Excerpt:
------------------------

| 2nd Mississippi Legislature | → |

Overview
- Jurisdiction: Mississippi, United States
- Term: October 6, 1817 – February 6, 1818
- Election: September 17, 1817

Mississippi State Senate
- Members: 8
- President: Edward Turner

Mississippi House of Representatives
- Members: 24
- Speaker: Thomas Barnes

= 1st Mississippi Legislature =

1817 to 1818 legislative session

The 1st Mississippi Legislature met between October 6, 1817 and February 6, 1818, first in Washington and then in Natchez, Mississippi.

== Background ==
Elections were held on September 17, 1817. Senators and representatives first convened in Washington, Mississippi, between October 6 and October 9, 1817. They then met in Natchez, Mississippi, on December 8, 1817. The Senate adjourned on February 4, 1818.

------------------------

Supplied information:
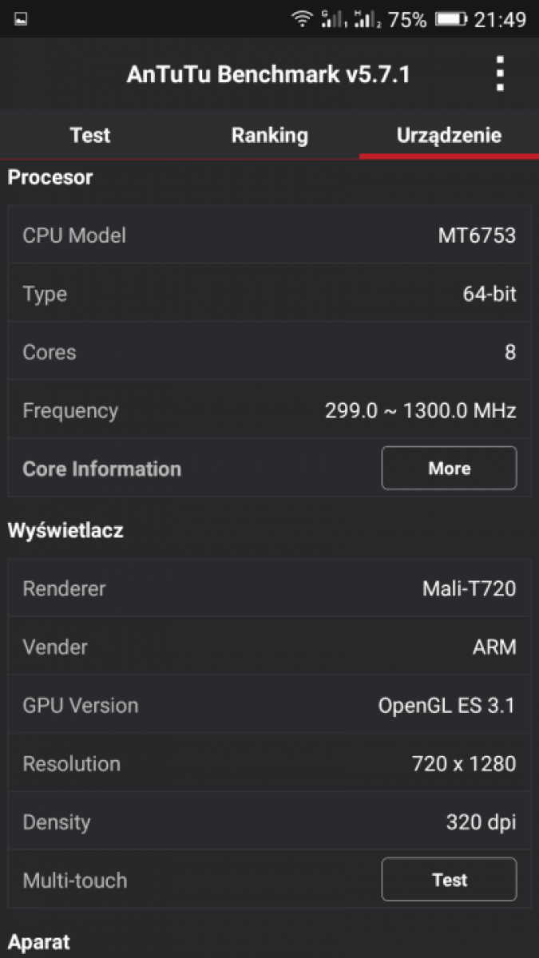Tap the Density 320 dpi row

point(269,822)
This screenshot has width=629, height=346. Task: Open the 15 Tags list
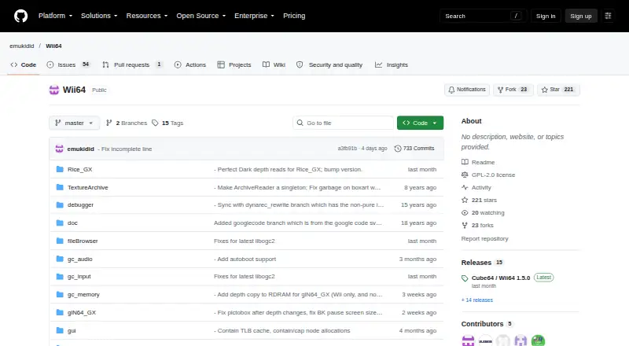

------------------------

Stated problem:
Answer these questions from the article on the 1st Mississippi Legislature:
(a) How many members sat in the Mississippi State Senate?
(b) Who served as Speaker of the Mississippi House of Representatives?
(c) On what date did the legislators meet in Natchez, Mississippi?
The listing above is separate material and has no connection to the article on the 1st Mississippi Legislature.

Final result:
(a) 8
(b) Thomas Barnes
(c) December 8, 1817